In the midst of all the 2022 retrospectives in the news lately, this headline caught my eye: “Courageous heroes helped define 2022’s wild weather.”
The article cites Hurricane Ian, “arguably the biggest weather story of the year,” and describes the “countless first responders who endured a massive physical and emotional toll” to make “thousands of rescues in the storm’s wake.” When historic flooding swept through the St. Louis metro area in July, animal rescues were made by Central County Fire and Rescue and The Humane Society of Missouri’s Best Buddy Center.
Buffalo residents responded to a record-setting blizzard by helping to shovel snow in order to free residents who were snowed in. Their efforts helped elderly people who needed medical attention and babies with families unable to get vehicles out of their driveways.
And police rescued three people who fell through the ice on a frozen lake in northern New Jersey. “Everybody was so heroic,” an onlooker told the media. “They went out, and they saved three lives and it was great.”
When I read stories like these, I find myself wishing I was in them. There is something in us that wants to do something beyond ourselves. We all want to live a life that truly matters.
My heart resonates with the life motto of one of my mentors: “Attempt something so great for God, it’s doomed to failure unless God be in it.”
A good question to ask ourselves early in 2023 is: How can I do something so great this year?
One: Believe that God has a will for you that is best for you
Implied in my mentor’s life motto is that what we attempt for God is something God wants us to attempt for him. Knowing my mentor as I did, observing his deep prayer life and abiding commitment to Christ as his Lord, this condition was an unnecessary addition for him.
But it is a necessary condition for the rest of us.
God has a will for every dimension of your life. His will is “good and acceptable and perfect” (Romans 12:2). His plans are “for welfare and not for evil, to give you a future and a hope” (Jeremiah 29:11). He wants to “equip you with everything good that you may do his will, working in us that which is pleasing in his sight” (Hebrews 13:21).
However, you and I are enculturated to be self-sufficient people. Our society rewards those who take charge of their lives, planning their years and their days and then ruthlessly executing their plans.
As a result, we need humbly to admit that God can do far more with our lives than we can do with them. Then we need to begin every day this year by deciding that we will seek and follow God’s will for that day: “Trust in the Lᴏʀᴅ with all your heart, and do not lean on your own understanding.

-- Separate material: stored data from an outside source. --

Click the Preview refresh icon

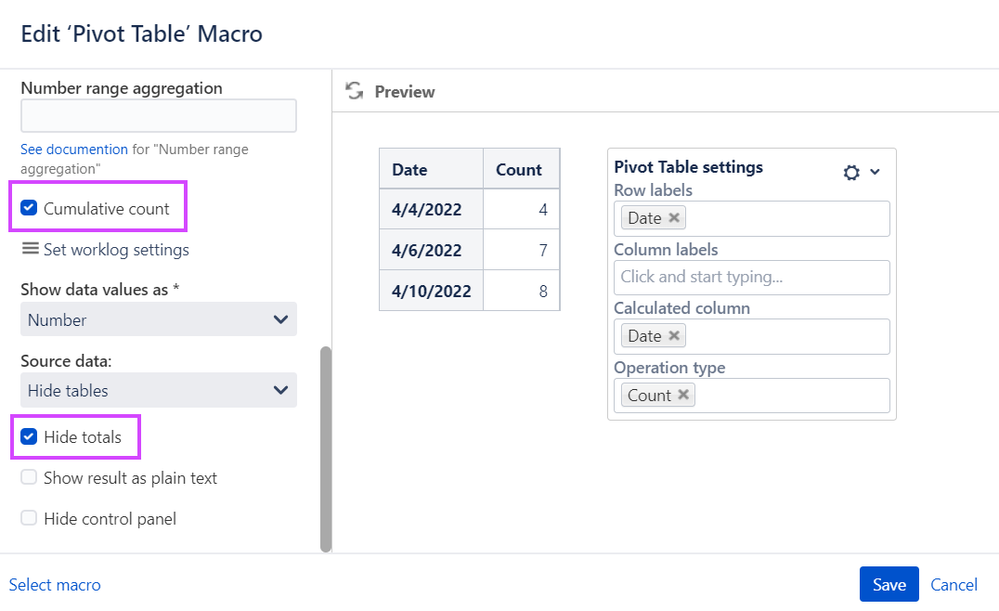click(353, 91)
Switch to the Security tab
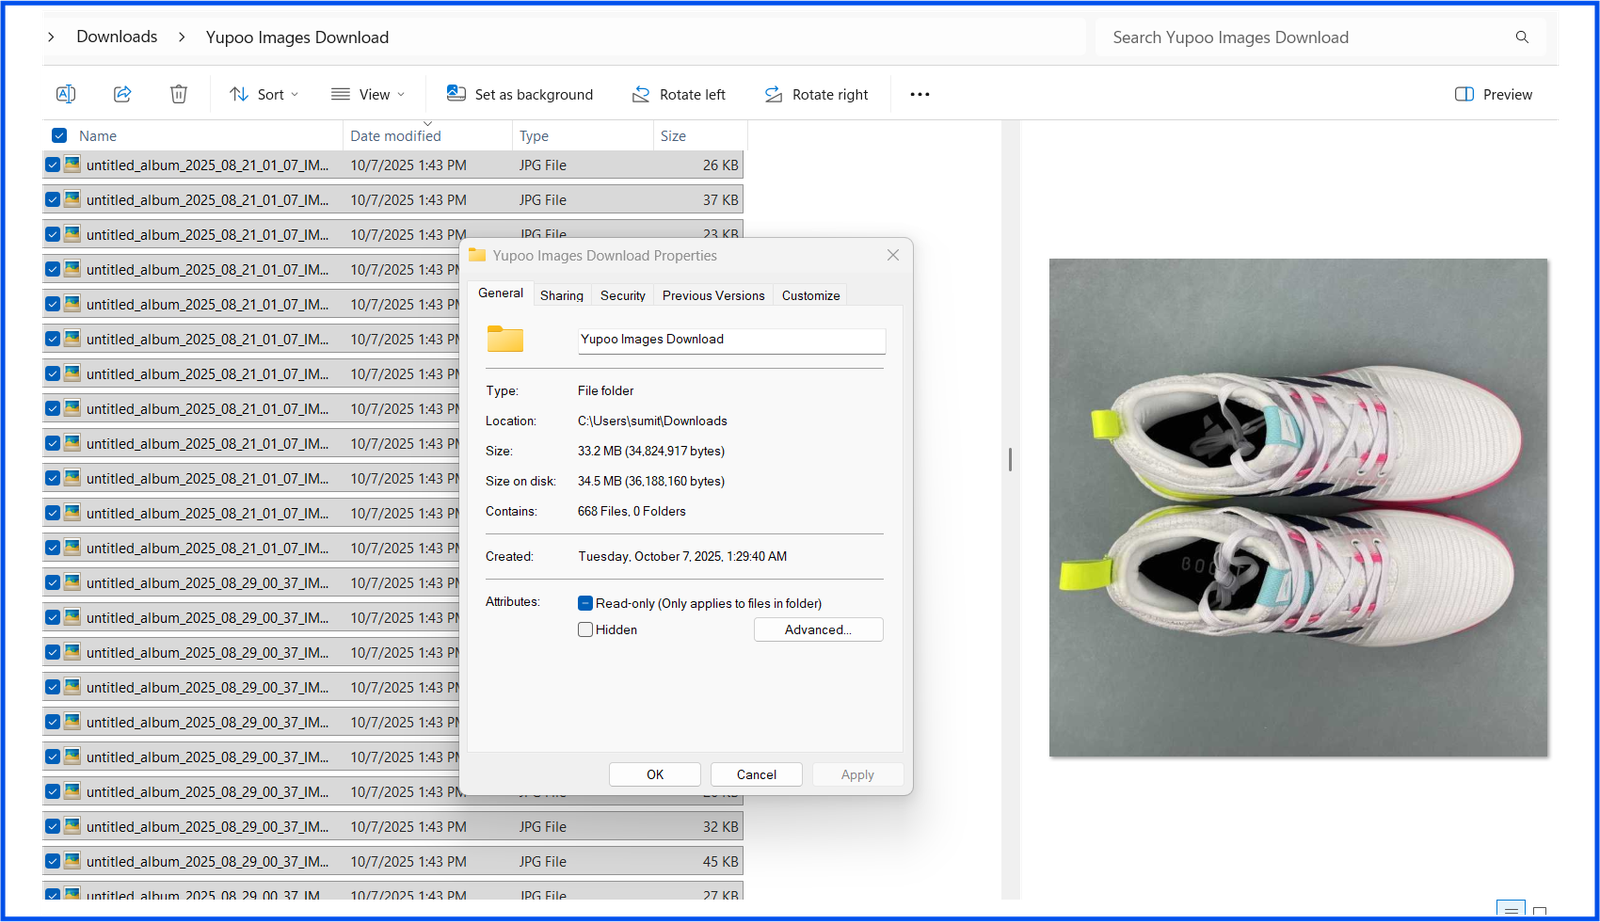 pyautogui.click(x=622, y=295)
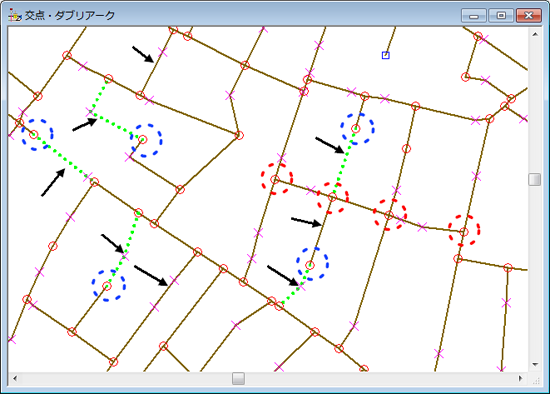Minimize the 交点・ダブリアーク window
The height and width of the screenshot is (394, 550).
[x=474, y=16]
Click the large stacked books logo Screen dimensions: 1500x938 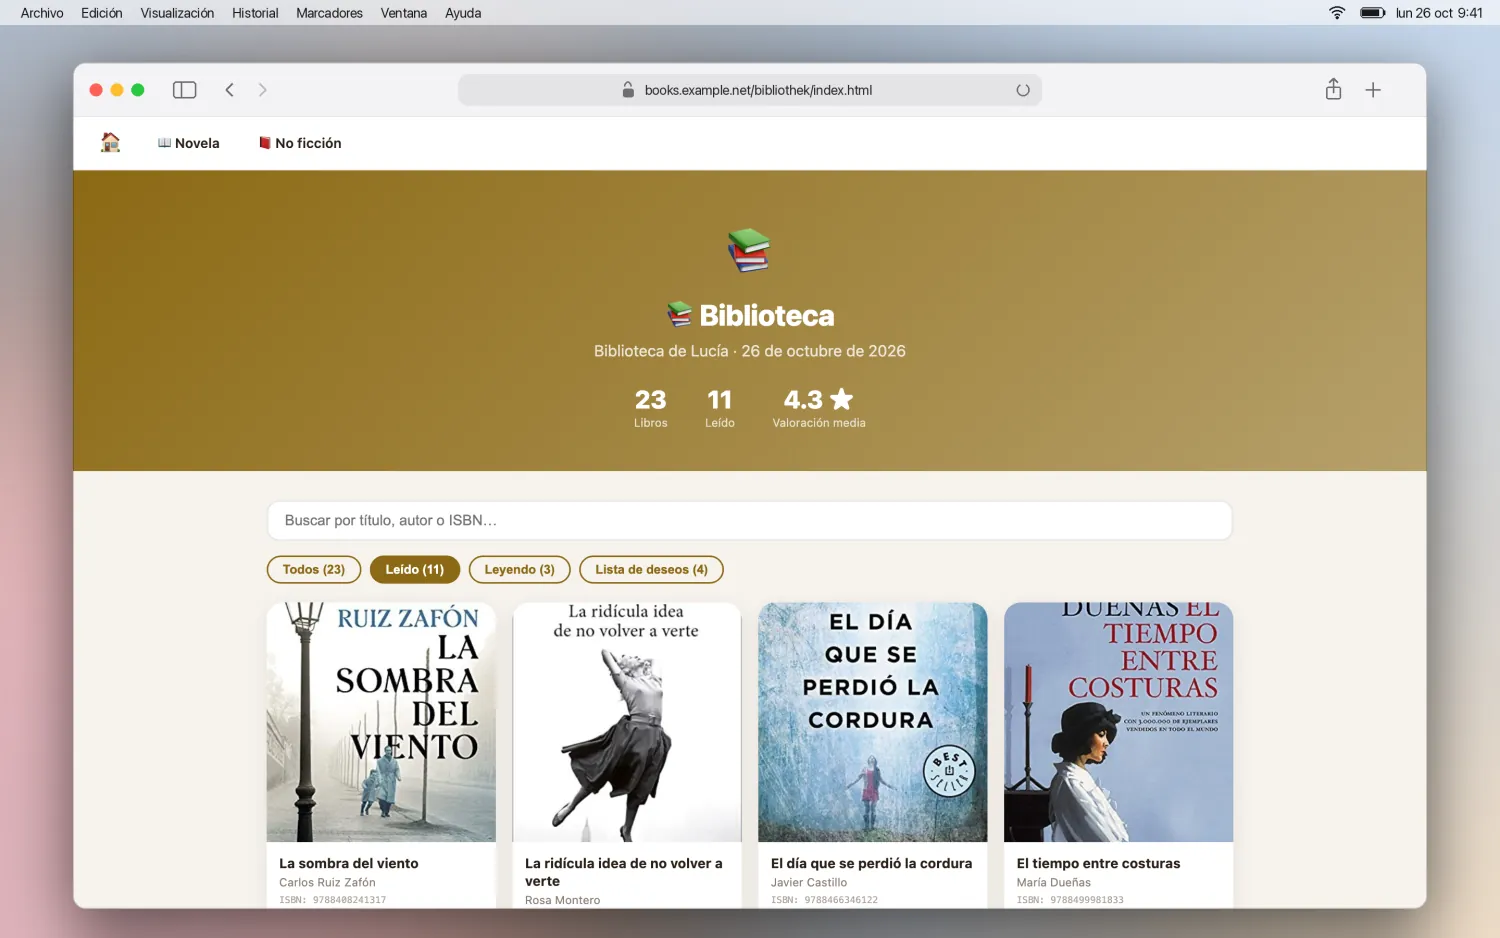pyautogui.click(x=749, y=250)
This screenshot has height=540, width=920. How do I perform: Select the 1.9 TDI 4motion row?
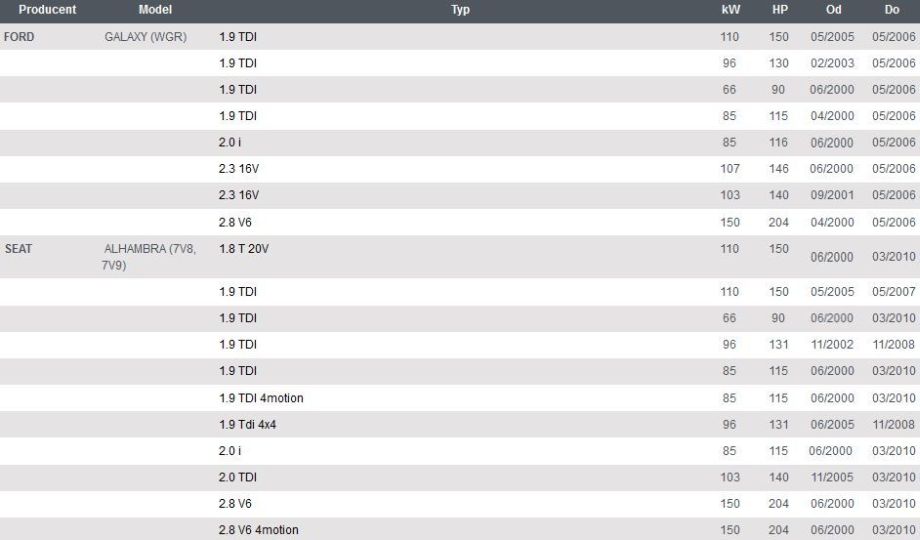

In all your ways acknowledge him, and he will make straight your paths” (Proverbs 3:5–6).
Two: Identify and follow God’s purpose for your life
Billy Graham wrote, “This is the greatest discovery you will ever make: You were created to know God and to be his friend forever. . . . But God not only has a general purpose for each of us; he also has a specific plan for each of our lives.”
As a result, he encouraged us: “Don’t wander through life without any purpose or direction, but pray and seek God’s will, and learn to follow him.”
I’m convinced that God has an overarching purpose for every life, a metanarrative for each of us. For example, Paul knew he was to be “an apostle to the Gentiles” (Romans 11:13; Acts 9:15; Galatians 1:15–16) while Peter was sent to the Jews (Galatians 2:7).
When Jesus calls us to be “fishers of men” (Matthew 4:19), he has a “pond” in which he intends us to fish. And he wants you to know his will for you: “Do not be foolish, but understand what the will of the Lord is” (Ephesians 5:17).
His purpose aligns with the abilities, opportunities, resources, and spiritual gifts he has entrusted to us. (For more on discovering and using your spiritual gifts, please see Ryan Denison’s excellent study, What Are My Spiritual Gifts?) Your Lord wants each of us to be able to complete the sentence, “My ministry is __________________.” If you’re not sure how to fill in that blank, ask your Father to guide you to his purpose for your life.
Oswald Chambers was right: “You have to be able to walk in the light of the vision that has been given to you.”
Three: Submit your day to God
So, let’s begin every day this year by submitting that day to the Lord as a “living sacrifice” (Romans 12:1). Let’s ask his Spirit to “fill” and control us (Ephesians 5:18). And let’s identify and fulfill God’s purpose for our lives each day as each day comes.
Annie Dillard was right: “How we spend our days is, of course, how we spend our lives.”
Will you spend your day fulfilling your Father’s purpose for you?